▸ **Your goal**: Scan the entries below. List each line with "computer".

▸ **Given information**:
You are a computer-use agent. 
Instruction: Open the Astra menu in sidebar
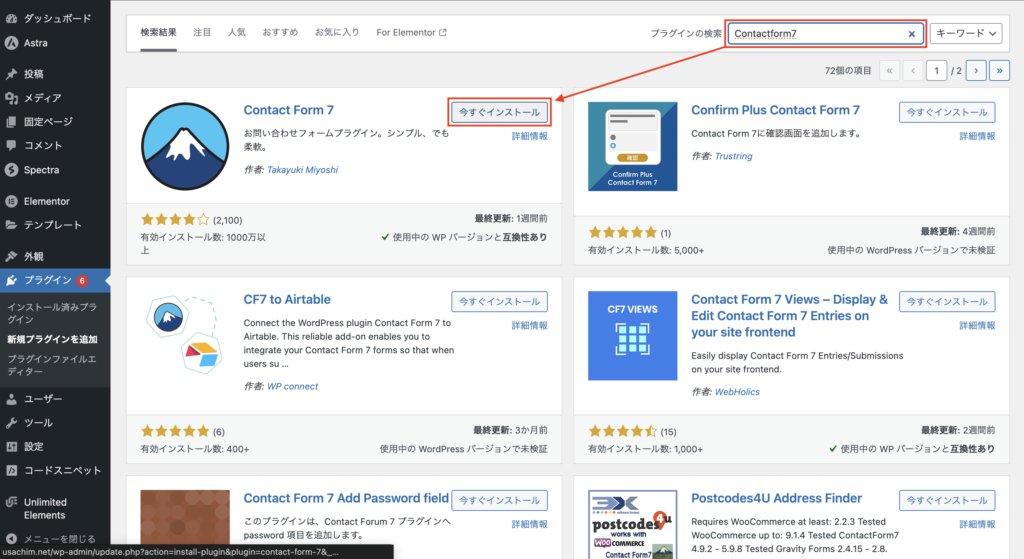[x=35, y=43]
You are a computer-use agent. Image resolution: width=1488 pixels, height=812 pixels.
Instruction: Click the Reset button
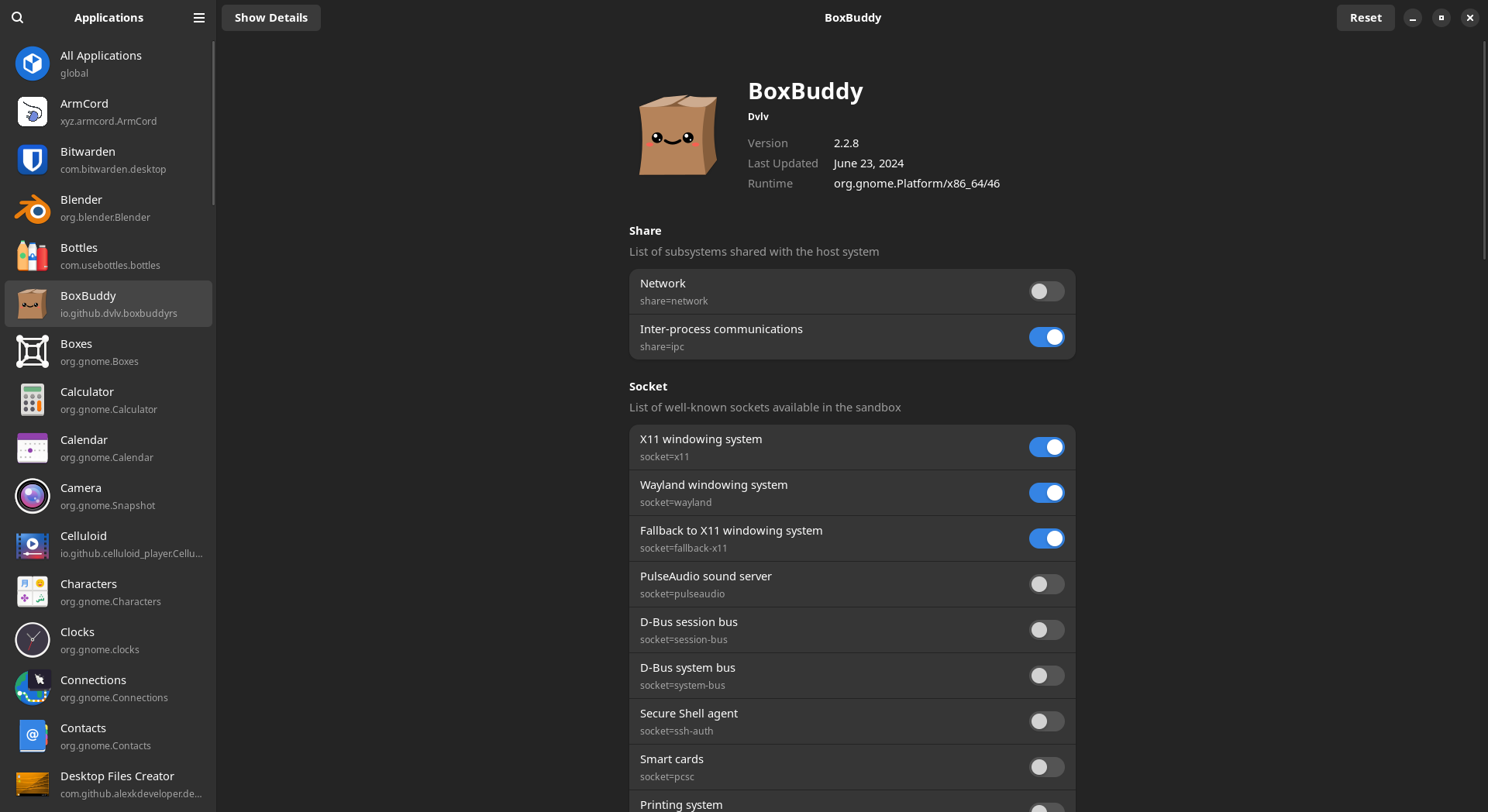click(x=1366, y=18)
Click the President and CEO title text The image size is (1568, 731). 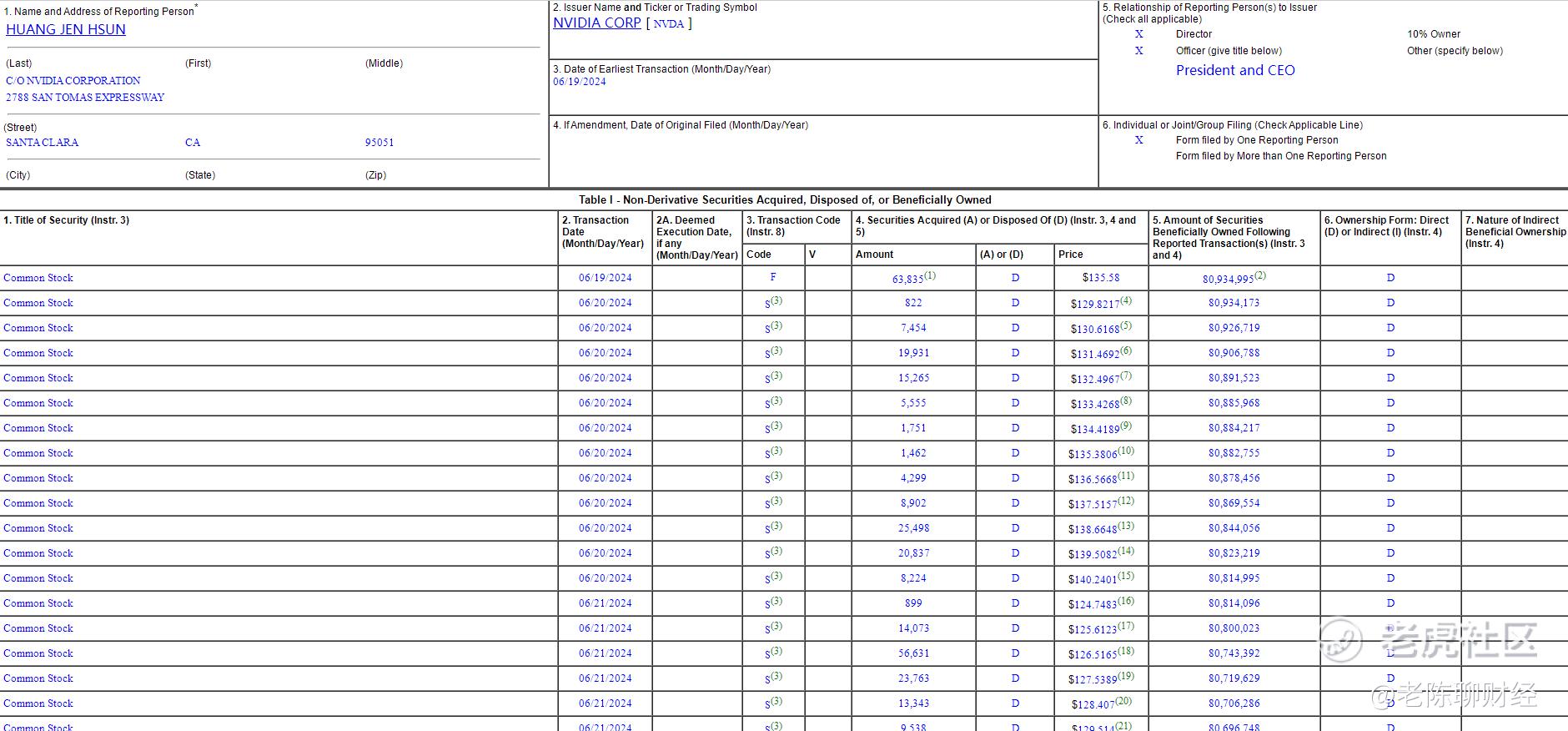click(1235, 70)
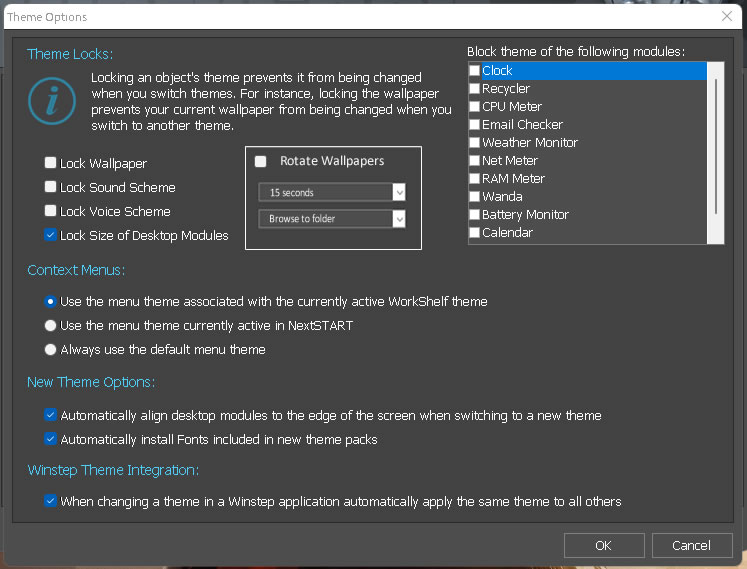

▸ **Task solution**:
You are a computer-use agent. 
You are a computer-use agent. Image resolution: width=1488 pixels, height=812 pixels.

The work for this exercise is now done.